November 2009 “Darling I know we’re about to have our third child, we’re worried about post-natal depression & I’ve got a well-paid job. But I’m going to use my life savings to start a business doing something I’ve not done before”. Silence.
Oli Christie is founder and CEO of Neon Play, a mobile games studio in Cirencester. They’ve had 160 million downloads and big hits like Roller Splat, Flick Football and Idle Tap Strongman. Plus they’ve had loads of rubbish games that bombed. In the last ten years, Oli has met the Queen at Buckingham Palace, former Prime Minister David Cameron at Downing Street…and the late John McCririck and his wife Booby in their little house in north London.
Over the next few months, we’ve asked him to write a few columns on how he started his business, and offer some cracking advice for those who are thinking of doing the same in 2020.
Are you ready?
Starting your own company is a huge deal requiring big balls.
(well not these sort of balls, but you get my drift)
It’s like nothing else you will ever do.
It’s a world of unknowns.
You won’t get much sleep.
You will become obsessed.
You’ll feel alive.
It’s squeeky-bum time the whole time.
It’s the ride of your life.
And you can’t get off.
Is this you?
If you’re reading this, you might be someone who has started their own company. You’ll know. Or you’re someone who is on the verge of thinking about the process of starting their own thing. Yes. Do it. Or maybe you’re someone who might want to start their own company one day in the future. Read on.
Why start your own company?
There are obviously many reasons. Maybe you have a big idea or invention that the world just has to see. Maybe you’re fed up with making your boss rich when they don’t do a lot. Or maybe you’re highly regarded and well paid within your company and you enjoy it, but you have no equity.
Maybe you have a friend or colleague who you want to do this with. Awesome. There’s a good chance you feel entrepreneurial, you’re a bit of a risk taker and you want to make your own way. And ideally make a few quid. Perfect.

> **Set of tasks**:
(a) According to the column on starting a business, in which town is Neon Play based?
(b) Carry the column on starting a business forward from its final sentence, keeping its voice.

Rows showing where targets appear
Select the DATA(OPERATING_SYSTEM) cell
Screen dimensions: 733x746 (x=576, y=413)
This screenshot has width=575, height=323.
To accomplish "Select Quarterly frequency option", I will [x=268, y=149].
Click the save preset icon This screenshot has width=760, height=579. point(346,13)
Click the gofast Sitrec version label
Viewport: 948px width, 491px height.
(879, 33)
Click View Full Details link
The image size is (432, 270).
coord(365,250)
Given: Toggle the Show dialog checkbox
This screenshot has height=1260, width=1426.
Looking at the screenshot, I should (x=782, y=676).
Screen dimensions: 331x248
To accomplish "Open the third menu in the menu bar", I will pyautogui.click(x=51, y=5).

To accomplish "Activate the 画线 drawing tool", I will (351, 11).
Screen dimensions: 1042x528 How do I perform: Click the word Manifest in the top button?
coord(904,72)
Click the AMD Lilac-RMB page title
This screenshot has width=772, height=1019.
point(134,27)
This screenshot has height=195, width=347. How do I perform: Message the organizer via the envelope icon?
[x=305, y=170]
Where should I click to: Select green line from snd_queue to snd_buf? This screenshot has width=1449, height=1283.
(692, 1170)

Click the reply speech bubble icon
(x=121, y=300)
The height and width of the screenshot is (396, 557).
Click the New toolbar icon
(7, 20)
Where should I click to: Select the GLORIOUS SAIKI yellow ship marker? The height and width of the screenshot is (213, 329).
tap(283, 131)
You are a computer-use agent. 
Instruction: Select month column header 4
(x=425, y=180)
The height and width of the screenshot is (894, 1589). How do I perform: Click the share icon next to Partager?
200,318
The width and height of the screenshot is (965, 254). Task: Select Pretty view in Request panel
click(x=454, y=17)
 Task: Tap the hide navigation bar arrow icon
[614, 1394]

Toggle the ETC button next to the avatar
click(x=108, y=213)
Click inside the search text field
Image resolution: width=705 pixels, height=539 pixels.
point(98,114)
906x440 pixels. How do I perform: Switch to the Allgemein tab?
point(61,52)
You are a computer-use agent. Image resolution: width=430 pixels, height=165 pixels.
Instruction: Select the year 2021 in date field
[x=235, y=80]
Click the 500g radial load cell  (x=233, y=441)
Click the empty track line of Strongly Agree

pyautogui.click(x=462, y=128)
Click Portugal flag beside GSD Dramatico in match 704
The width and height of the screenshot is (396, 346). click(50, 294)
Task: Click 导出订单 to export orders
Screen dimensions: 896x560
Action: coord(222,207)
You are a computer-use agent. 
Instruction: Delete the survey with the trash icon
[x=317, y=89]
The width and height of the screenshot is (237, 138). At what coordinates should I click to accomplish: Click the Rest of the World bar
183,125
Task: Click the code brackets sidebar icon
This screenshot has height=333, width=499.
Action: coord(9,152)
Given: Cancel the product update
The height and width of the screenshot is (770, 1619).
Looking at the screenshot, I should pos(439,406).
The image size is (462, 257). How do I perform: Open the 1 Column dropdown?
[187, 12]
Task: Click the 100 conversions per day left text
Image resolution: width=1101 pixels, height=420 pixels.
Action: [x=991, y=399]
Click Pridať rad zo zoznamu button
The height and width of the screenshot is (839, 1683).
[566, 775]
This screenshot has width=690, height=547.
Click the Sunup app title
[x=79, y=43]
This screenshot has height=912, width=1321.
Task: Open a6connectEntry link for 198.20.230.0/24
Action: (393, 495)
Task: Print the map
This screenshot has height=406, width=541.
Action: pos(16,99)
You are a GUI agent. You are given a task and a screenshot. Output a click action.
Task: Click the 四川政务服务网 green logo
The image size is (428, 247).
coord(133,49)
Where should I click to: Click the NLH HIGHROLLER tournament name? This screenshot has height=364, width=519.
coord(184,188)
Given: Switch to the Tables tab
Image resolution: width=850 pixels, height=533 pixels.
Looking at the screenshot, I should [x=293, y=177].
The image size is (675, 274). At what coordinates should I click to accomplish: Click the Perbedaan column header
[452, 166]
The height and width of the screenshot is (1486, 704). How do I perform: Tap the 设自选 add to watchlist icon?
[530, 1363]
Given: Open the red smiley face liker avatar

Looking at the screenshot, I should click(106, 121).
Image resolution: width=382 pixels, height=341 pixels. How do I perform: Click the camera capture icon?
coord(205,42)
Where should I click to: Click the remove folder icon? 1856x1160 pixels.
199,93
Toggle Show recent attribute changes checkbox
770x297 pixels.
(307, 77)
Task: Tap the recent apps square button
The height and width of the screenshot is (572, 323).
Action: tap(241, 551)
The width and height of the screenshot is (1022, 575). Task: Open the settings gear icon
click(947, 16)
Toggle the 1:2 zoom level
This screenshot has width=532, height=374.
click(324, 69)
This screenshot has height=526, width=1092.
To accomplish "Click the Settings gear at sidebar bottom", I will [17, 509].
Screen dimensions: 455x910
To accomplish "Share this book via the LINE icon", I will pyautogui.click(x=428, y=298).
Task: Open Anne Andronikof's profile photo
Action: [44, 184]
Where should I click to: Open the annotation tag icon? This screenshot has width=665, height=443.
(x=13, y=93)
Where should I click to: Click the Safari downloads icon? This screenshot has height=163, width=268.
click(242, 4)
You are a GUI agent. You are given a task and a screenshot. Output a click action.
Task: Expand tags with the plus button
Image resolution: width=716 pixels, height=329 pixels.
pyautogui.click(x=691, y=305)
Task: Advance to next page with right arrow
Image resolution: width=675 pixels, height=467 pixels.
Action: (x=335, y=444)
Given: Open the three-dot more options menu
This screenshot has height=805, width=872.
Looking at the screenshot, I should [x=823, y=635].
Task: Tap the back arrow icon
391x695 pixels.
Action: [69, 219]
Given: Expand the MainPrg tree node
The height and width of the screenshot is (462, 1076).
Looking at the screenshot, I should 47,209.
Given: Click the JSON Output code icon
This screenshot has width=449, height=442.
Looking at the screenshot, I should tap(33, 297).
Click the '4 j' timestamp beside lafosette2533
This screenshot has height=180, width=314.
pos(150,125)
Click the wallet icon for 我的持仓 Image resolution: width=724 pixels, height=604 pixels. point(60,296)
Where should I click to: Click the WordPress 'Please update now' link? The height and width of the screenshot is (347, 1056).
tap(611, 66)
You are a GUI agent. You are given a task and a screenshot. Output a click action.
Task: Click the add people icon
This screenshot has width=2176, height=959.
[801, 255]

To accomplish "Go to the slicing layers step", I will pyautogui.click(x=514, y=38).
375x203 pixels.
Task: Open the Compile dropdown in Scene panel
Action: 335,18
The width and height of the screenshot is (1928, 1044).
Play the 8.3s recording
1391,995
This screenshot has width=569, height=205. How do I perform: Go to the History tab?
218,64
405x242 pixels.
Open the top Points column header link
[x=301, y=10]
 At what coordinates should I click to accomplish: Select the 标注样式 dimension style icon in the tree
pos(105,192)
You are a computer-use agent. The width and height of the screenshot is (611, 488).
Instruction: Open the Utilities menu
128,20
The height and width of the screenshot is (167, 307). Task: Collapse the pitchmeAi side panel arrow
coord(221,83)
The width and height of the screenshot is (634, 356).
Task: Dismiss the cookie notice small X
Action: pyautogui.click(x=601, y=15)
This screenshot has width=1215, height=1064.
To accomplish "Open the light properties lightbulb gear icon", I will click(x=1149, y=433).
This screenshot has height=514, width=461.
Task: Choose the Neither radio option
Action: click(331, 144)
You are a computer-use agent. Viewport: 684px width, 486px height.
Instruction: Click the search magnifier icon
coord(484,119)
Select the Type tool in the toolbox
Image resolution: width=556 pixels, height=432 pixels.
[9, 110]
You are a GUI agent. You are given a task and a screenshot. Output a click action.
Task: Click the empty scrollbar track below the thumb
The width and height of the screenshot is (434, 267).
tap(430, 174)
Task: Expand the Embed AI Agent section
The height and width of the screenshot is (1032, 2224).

> **Replies**:
(a) Cirencester.

(b)
Research and plan
So you think you’re ready to take the big leap. Will your new company fly? Who knows? No one really knows. But with a lot of research, buckets of questions, honest soul searching and a bit of a business plan, you will give it a better chance. Or maybe you won’t even start it – there is no shame in that. It will make you stronger and more ready for next time.
Before you leave your existing job, do as much planning, R&D, marketing materials, website, funding, product design, manufacturing…anything and everything. Because once you’ve left the cosy warmth of a salaried job, the money starts to run out quickly. And that’s scary. Also assuming you’ll be taking little or no salary to start off with. Keep it lean. Keep it mean.
Into the Den…
Something that I did before I started Neon Play was do a presentation to my parents and wife. It was like Dragon’s Den but without the cool chairs and the brick walls. And no money on the table. Not even a fiver.
They were not 100% convinced that starting a mobile games company (way before mobile games got big – we’re talking Doodle Jump days in 2009/2010) was not the finest idea. Especially as I’d never actually made a mobile game in my life. Or run a company. Or knew much. Fair point.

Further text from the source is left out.